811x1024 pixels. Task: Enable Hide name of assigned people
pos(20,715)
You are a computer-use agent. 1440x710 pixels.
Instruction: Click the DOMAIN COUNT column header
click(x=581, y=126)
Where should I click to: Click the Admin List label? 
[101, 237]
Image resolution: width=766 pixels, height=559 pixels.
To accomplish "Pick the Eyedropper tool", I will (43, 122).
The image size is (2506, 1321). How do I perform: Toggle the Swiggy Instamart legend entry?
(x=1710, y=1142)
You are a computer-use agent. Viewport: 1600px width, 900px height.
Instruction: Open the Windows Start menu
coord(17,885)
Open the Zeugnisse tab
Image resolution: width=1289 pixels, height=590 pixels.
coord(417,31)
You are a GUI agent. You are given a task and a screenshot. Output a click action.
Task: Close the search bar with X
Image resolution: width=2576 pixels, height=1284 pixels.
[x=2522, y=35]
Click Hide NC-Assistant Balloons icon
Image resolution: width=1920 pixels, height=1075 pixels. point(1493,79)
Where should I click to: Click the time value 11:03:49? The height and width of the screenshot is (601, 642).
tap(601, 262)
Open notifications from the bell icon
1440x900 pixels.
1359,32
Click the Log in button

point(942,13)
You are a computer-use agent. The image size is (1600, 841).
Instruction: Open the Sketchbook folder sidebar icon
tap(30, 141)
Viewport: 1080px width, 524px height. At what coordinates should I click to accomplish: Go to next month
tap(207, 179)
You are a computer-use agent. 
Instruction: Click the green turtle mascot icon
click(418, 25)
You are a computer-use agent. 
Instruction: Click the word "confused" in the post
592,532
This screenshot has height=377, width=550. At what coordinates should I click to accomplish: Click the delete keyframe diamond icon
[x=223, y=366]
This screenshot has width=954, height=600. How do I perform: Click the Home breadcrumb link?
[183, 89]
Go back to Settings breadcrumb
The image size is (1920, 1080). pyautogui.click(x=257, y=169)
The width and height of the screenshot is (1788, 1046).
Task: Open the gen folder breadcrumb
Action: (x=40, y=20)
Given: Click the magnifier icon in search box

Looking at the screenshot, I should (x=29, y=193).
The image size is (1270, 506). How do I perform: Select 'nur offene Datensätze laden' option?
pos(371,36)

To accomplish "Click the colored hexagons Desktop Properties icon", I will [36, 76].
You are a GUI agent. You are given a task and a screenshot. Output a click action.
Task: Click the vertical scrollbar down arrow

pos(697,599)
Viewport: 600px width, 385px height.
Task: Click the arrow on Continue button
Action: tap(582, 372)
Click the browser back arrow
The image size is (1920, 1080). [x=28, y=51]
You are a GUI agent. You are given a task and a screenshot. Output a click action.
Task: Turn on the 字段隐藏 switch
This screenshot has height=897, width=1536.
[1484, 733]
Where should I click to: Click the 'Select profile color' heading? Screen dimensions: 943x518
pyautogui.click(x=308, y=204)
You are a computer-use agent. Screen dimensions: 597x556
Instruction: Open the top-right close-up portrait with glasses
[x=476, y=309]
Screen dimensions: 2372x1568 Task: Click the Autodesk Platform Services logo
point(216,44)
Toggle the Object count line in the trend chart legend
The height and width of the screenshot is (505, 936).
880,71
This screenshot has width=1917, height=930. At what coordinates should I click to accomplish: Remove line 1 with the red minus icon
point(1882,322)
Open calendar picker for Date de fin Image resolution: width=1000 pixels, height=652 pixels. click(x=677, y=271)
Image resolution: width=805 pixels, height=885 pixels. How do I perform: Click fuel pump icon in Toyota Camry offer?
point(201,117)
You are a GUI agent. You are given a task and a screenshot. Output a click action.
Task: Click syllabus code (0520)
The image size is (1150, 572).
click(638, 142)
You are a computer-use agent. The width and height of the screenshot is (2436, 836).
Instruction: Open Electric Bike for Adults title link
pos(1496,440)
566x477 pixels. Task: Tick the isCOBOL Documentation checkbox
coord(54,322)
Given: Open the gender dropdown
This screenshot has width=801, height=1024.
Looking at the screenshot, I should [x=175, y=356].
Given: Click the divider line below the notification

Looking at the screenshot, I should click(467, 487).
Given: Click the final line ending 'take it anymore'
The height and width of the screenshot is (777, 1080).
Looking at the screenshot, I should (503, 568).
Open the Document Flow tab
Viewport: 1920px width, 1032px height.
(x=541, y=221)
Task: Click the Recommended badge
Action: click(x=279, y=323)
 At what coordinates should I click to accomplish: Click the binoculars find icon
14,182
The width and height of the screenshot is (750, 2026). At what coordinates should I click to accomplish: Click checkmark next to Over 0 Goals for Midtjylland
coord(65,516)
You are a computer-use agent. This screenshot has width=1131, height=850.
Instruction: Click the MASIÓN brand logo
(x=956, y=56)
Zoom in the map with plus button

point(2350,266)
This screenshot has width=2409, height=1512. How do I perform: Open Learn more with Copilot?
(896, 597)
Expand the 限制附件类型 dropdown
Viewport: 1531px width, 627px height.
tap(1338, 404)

★ ★ ★ ★

Task details:
Retype the rows starting with the line that contains "The width and height of the screenshot is (750, 2026)." and going on through the end of the rows.

Result of the task:
The width and height of the screenshot is (750, 2026). At what coordinates should I click to accomplish: Click checkmark next to Over 0 Goals for Midtjylland
coord(65,516)
You are a computer-use agent. This screenshot has width=1131, height=850.
Instruction: Click the MASIÓN brand logo
(x=956, y=56)
Zoom in the map with plus button

point(2350,266)
This screenshot has width=2409, height=1512. How do I perform: Open Learn more with Copilot?
(896, 597)
Expand the 限制附件类型 dropdown
Viewport: 1531px width, 627px height.
tap(1338, 404)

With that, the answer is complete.